Accounting for distance and location with a global Office 365 user base
This Riverbed customer has thousands of users spread across the world, with about half being located at its headquarters on the East Coast of the U.S. They are replacing 100+ Lotus Notes servers with Exchange Online and the accompanying Outlook client.
Previously, the server-to-server WAN communication was in the backend, protected from the users. But with their plans to migrate to Office 365, this communication is exposed as Outlook talks to Office 365 servers located remotely. Microsoft hosts all of a customer’s users in a single location, so for many users, these servers are hosted in a different continent entirely. In this customer’s case, that location is Chicago, even though there are Office 365 data centers distributed across the globe, and many of these data centers are closer to some of its global users.
This customer uses Riverbed® SteelHead™, and wanted to know how the use of SteelHead™ SaaS would optimize the performance of Office 365, both by reducing the bandwidth impact and improving the end-user experience.
I was brought on board to perform a Migration Planning and Readiness Assessment to measure these very components. But when I arrived to initiate the study, I was compelled to look at other factors immediately because the customer’s migration schedule was moved up, and there were already a few pilot users on Office 365.

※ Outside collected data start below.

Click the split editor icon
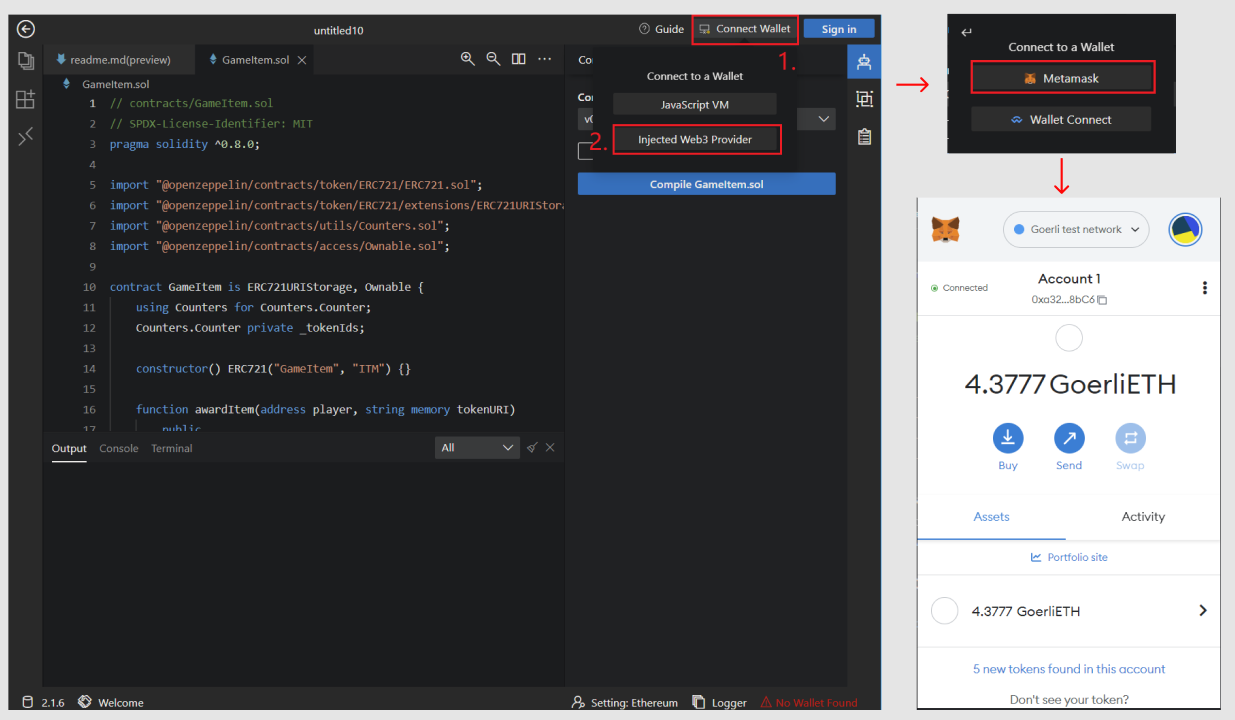This screenshot has height=720, width=1235. [x=518, y=59]
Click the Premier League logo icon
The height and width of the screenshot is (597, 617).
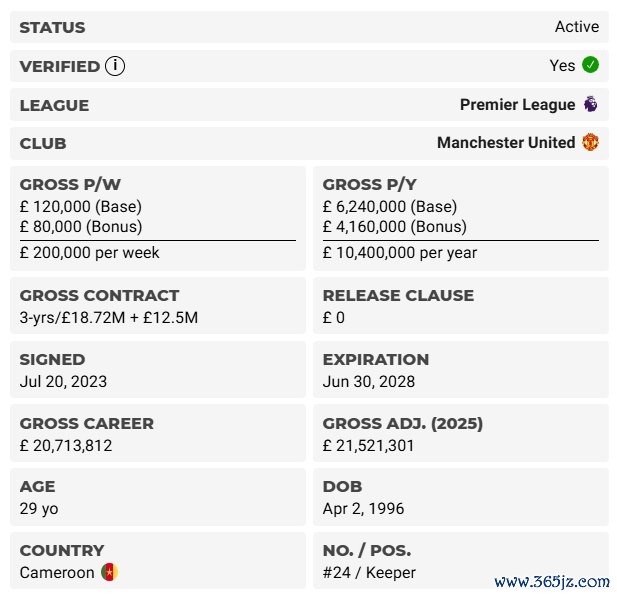590,104
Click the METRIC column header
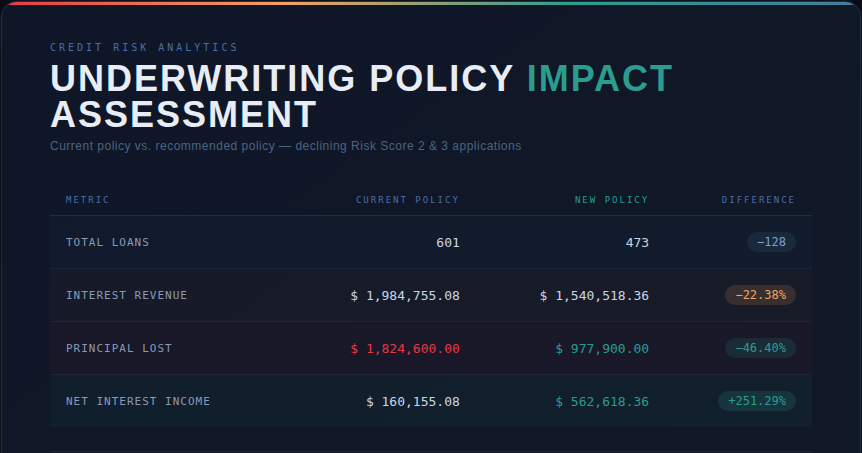The height and width of the screenshot is (453, 862). click(x=88, y=200)
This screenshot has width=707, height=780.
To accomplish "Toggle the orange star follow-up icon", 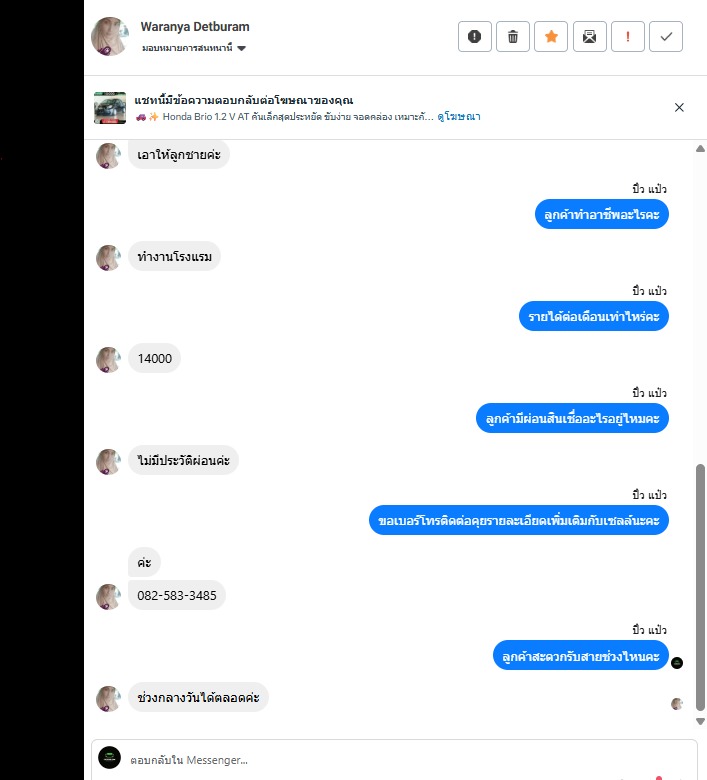I will 551,36.
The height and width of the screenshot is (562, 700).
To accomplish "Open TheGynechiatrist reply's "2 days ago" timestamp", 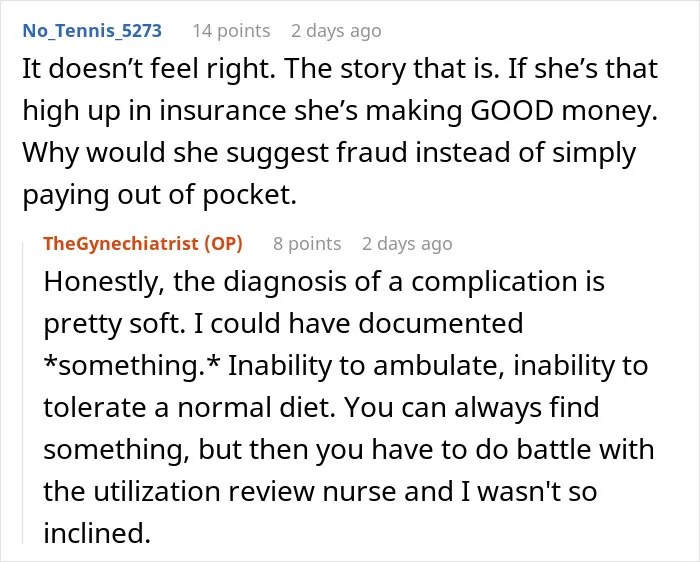I will [x=407, y=244].
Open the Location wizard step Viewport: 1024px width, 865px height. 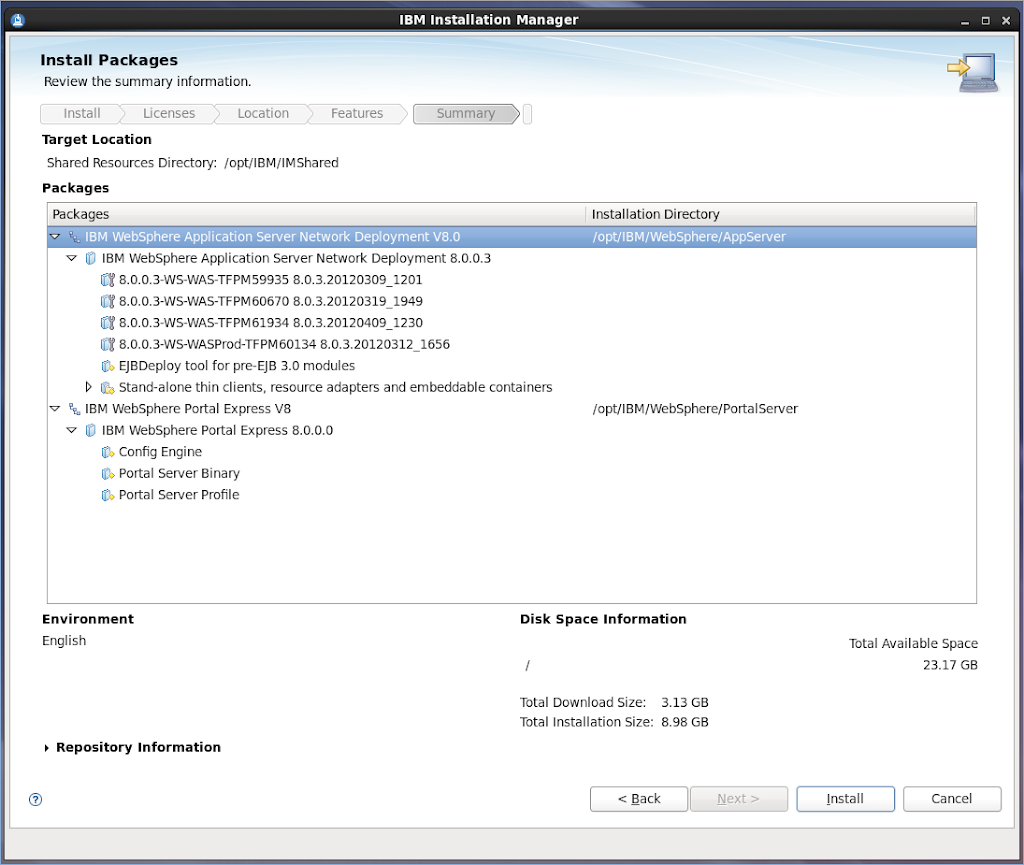[x=263, y=114]
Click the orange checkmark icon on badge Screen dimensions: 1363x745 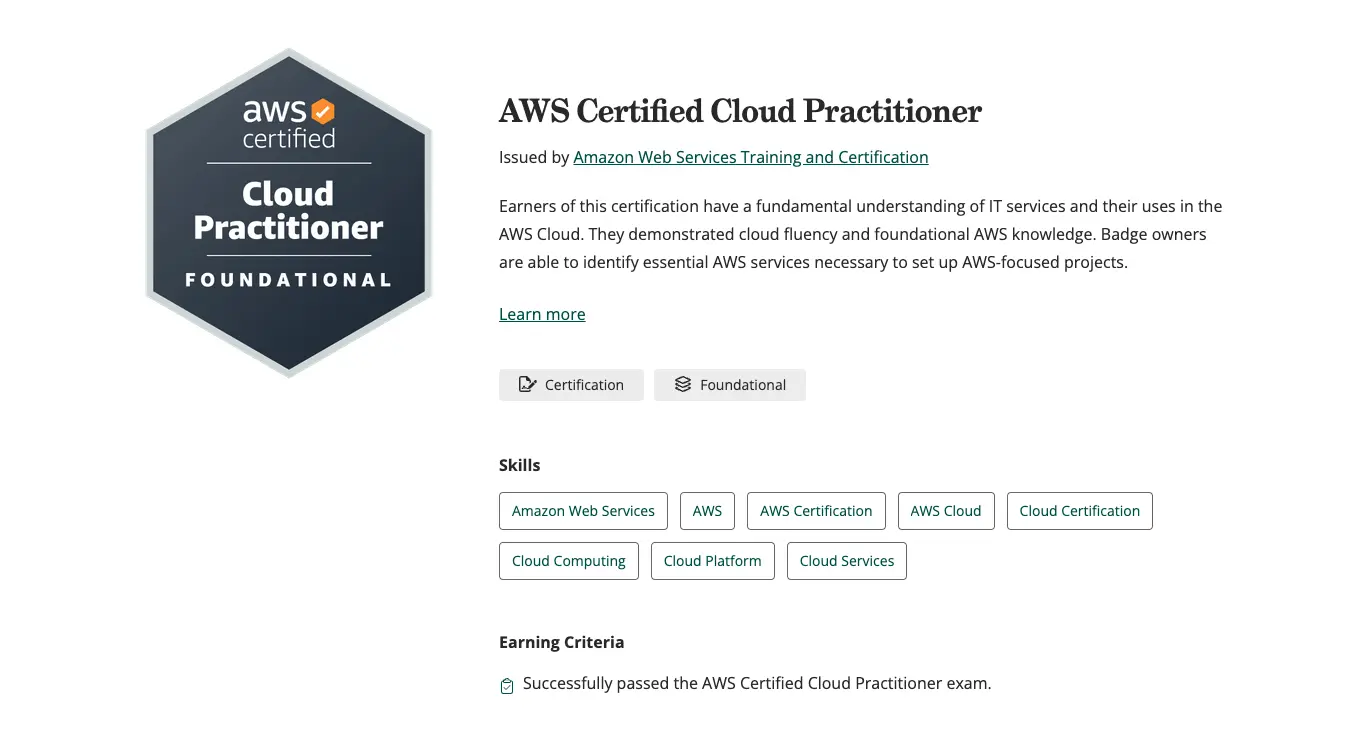322,110
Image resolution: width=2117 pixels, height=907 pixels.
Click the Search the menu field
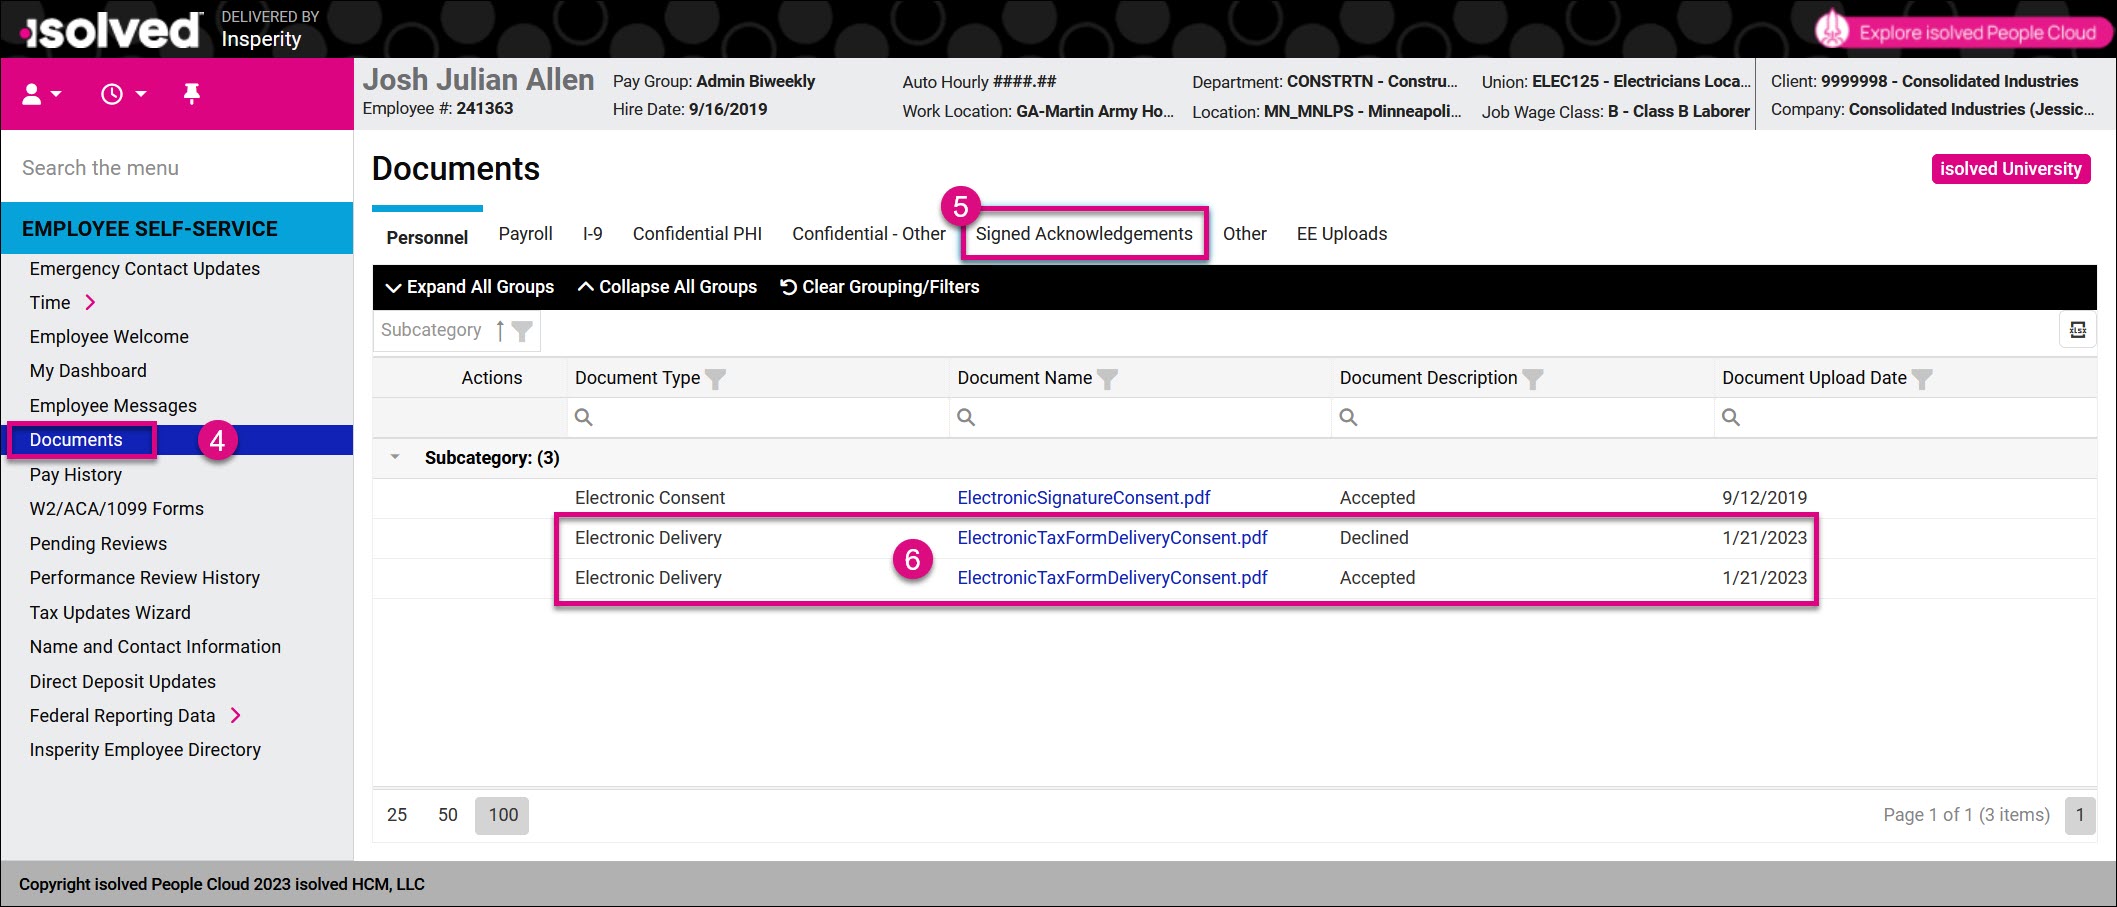[176, 168]
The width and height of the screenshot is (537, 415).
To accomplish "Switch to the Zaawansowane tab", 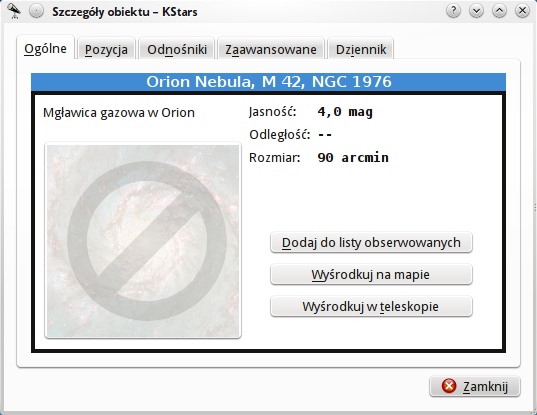I will coord(271,49).
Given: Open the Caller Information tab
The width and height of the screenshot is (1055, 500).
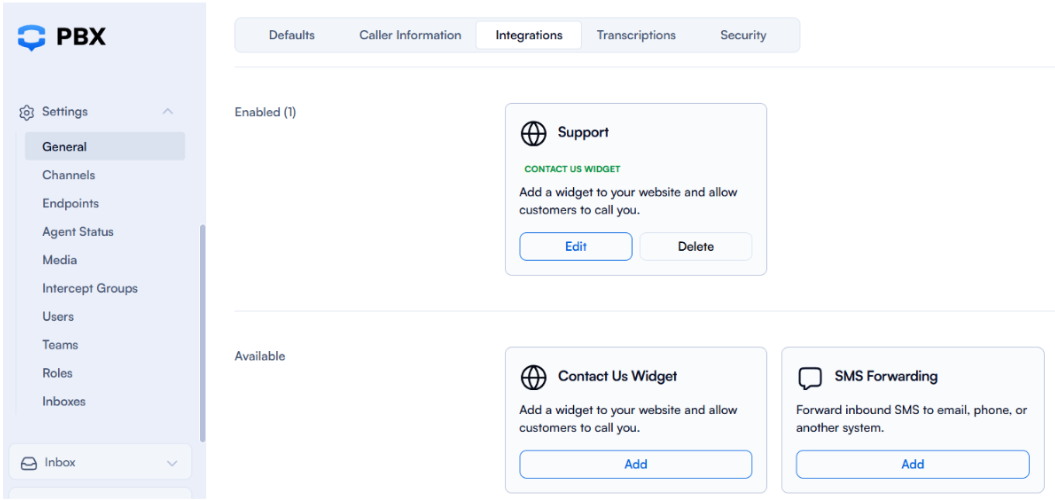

Inbox synchronizations – an initial step with big performance implications
Migrating to Office 365 creates a new set of network requirements and traffic flows. Once the migration is complete, the typical traffic volume will be quite low on average. I have seen peak hour email traffic rates of 20 to 30 Kbps for many customers with both Office 365 and on-premises Exchange. The spikes can be much higher, such as when users are receiving and/or downloading large attachments.
But the biggest spike is typically associated with the migration itself. This is the traffic associated with the initial inbox synchronization of the mailboxes – which occurs the first time a user accesses Outlook in Office 365 (typically for the inbox, but possibly for any other server-based mailboxes).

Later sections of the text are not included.